Happy 293rd birthday Adam Smith
It’s Adam Smith’s 293rd birthday. What would the pioneering Scottish economist, who in 1776 published The Wealth of Nations as a staunch defence of free trade, make of the world and its economic relations today?
At one level, he would be delighted. His free-trade message certainly got through to most of his fellow economists today. They share his view that trade benefits both sides – both buyers and sellers. After all, neither side would voluntarily strike a bargain unless they each thought it would make them better off. That is why Smith argued for ending Britain’s ‘beggar my neighbour’ policy, dropping trade barriers – a source of particular contention in the American colonies – and welcoming open trade with anyone who would reciprocate.
And over the years, politicians too have heeded this economic message. So with a lot of pushing from the World Trade Organization (WTO) and the General Agreement on Tariffs and Trade (GATT) talks that preceded it, import tariffs – the taxes that countries impose on imports from others – have fallen all over the world. Smith would be delighted. And he would be particularly delighted by how the globalization created through such free trade has helped the poorest countries of the world more than anyone – taking perhaps two billion of the world’s population out of the most abject dollar-a-day poverty.
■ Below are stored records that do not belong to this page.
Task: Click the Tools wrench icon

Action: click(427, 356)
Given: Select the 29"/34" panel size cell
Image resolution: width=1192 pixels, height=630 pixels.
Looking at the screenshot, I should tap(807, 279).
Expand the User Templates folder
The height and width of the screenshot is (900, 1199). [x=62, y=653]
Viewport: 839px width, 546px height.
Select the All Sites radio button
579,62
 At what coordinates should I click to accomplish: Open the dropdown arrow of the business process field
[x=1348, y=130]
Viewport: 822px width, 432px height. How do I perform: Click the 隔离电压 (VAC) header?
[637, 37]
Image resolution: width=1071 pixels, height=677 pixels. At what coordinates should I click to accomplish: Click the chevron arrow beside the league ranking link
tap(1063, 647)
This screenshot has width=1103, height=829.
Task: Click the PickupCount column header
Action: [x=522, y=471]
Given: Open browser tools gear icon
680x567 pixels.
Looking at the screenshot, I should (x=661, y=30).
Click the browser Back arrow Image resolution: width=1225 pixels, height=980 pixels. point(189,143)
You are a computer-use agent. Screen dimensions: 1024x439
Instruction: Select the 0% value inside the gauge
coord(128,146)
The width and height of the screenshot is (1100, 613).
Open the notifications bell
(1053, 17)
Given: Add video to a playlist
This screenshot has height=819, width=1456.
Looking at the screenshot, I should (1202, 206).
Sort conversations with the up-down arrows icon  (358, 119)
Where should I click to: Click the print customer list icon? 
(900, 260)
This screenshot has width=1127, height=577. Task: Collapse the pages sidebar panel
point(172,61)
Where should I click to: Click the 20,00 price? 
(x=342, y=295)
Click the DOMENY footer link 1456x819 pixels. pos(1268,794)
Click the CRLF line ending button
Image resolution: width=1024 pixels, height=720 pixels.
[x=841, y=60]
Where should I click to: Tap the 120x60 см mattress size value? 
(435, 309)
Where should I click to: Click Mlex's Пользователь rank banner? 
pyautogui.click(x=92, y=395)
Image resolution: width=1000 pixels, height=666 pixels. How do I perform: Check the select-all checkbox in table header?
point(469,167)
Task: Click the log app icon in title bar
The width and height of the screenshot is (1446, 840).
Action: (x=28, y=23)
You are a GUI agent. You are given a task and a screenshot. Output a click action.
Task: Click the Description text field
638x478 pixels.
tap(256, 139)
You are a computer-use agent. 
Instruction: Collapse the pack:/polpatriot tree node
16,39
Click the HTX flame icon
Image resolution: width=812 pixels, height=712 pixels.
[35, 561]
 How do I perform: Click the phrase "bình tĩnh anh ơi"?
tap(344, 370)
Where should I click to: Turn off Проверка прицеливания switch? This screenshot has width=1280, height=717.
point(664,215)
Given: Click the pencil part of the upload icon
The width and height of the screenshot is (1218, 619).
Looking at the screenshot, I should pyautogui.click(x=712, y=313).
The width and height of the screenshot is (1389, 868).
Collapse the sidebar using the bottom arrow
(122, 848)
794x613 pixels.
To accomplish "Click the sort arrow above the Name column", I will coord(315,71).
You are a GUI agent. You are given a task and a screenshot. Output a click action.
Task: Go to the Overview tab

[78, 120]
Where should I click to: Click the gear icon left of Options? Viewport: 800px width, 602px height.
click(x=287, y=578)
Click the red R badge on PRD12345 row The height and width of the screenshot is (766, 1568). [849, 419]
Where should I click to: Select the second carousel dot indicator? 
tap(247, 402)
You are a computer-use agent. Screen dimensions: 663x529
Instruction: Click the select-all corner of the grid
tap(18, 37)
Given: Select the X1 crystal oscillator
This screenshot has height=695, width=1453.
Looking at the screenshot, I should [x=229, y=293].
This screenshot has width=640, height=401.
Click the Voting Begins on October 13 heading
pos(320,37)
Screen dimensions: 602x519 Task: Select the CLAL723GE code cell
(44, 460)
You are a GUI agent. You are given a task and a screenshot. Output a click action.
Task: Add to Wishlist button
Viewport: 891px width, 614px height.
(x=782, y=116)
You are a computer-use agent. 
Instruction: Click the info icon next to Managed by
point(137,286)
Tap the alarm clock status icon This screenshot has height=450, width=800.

But Smith might cast his eye over the EU and the US – which account for 60% of world GDP, 33% of trade in goods and 42% of trade in services – and wonder whether the message has really sunk home. Tariffs may have fallen, but all kinds of non-tariff barriers – technical, regulatory, paperwork and administrative hurdles – remain, all designed specifically to protect domestic producers and keep out other people’s goods and services. Even in places where a ‘single market’ is supposed to exist – like the EU – it does not. Though the EU accepted the principle of a common market in services ten years ago, it is only very partially applied. Just try selling insurance or banking products in France and Germany. And this, of course, is a particular problem for the UK, which is home to the EU’s leading international financial services sector.
And again, while EU tariffs against other countries average just 3%, some discriminate massively against other, non-EU countries, including many of the world’s poorest. The UK’s once-prosperous sugar processing industry for example, is now a pale shadow of its former sense. The tariffs on non-EU sugar imports are just too high. And that has a particularly damaging impact on poorer countries where sugar can be just about the only cash crop.
Africa produces $2.4 billion worth of coffee each year – rather less than the Germans make from processing and re-selling it – but EU tariffs of 30% on processed cocoa products like chocolate or coco powder (and tariffs of 60% on some other cocoa products) are blatant discrimination. Not only does it mean that Africa sells less cocoa. It also means that there is less investment, innovation and technology going into the crop. So it keeps African cocoa farmers poor.
Added to which, Africa imports over 80% of its food; and the EU, with its highly protectionist agricultural policies and large clout in world markets, actually raises the price of food. Trade economist Professor Patrick Minford thinks the effect could easily be 10% or more. So not only does the EU keep out African agricultural products, it also forces Africans to pay higher prices for their food on world markets.
And Smith would also be worried about the mood that is developing in the US. Despite being relatively open to trade for half a century or more, the US has always been quick to protect certain industries – like steelmaking and auto manufacturing, for example. The result is that US steel- and car-makers have had too easy a time, have not innovated fast enough, and have been eclipsed by lower-cost providers in other countries.
President Obama has been lukewarm on trade freedom, opposing the Keystone pipeline and showing no support for dropping the prohibition on US crude oil exports. In the Presidential election campaign, meanwhile, the protectionist rhetoric has been ramping up. Republican front runner Donald Trump has advocated forcing US companies to ‘bring manufacturing home’ – that is, to stop outsourcing to other countries – and generally to tear up US trade agreements. His arguments have not faced much opposition: indeed, the Democrat hopeful Bernie Sanders agreed wholeheartedly with them. Democrat front runner Hillary Clinton, meanwhile has no clear stand on trade agreements, though she likes to pepper her speeches with digs about ‘hedge fund managers’ and ‘billionaire CEOs’ who are more interested in a buck than the health of the US workforce. And recent voting in Congress show that her party is becoming more protectionist.
Many of the other candidates, too, have opposed ‘fast track’ negotiation of the TPP trade agreement with Asian countries, which looks certain to be kicked into the longish grass of the next Administration. The Transatlantic Trade and Investment Partnership (TTIP) talks, meanwhile, are hitting the sand of protectionist demands from various of the EU’s 28 member states. (As is the EU’s proposed trade deal with China – bogged down by demands from Italian tomato growers and suchlike.)
As a big winner from globalization – think silicon valley, aircraft makers, pharma companies, the music and movie industries – the US has much to gain from focusing on the global market, and not just its domestic market. But will it keep its doors open to others, or is it going the way of Nigeria and Venezuela?
Smith was a quiet and modest man. But he would give both the US and the UK – not to mention Russia, China, India, Indonesia and all the other countries who have been raising trade barriers – a very stern talking to.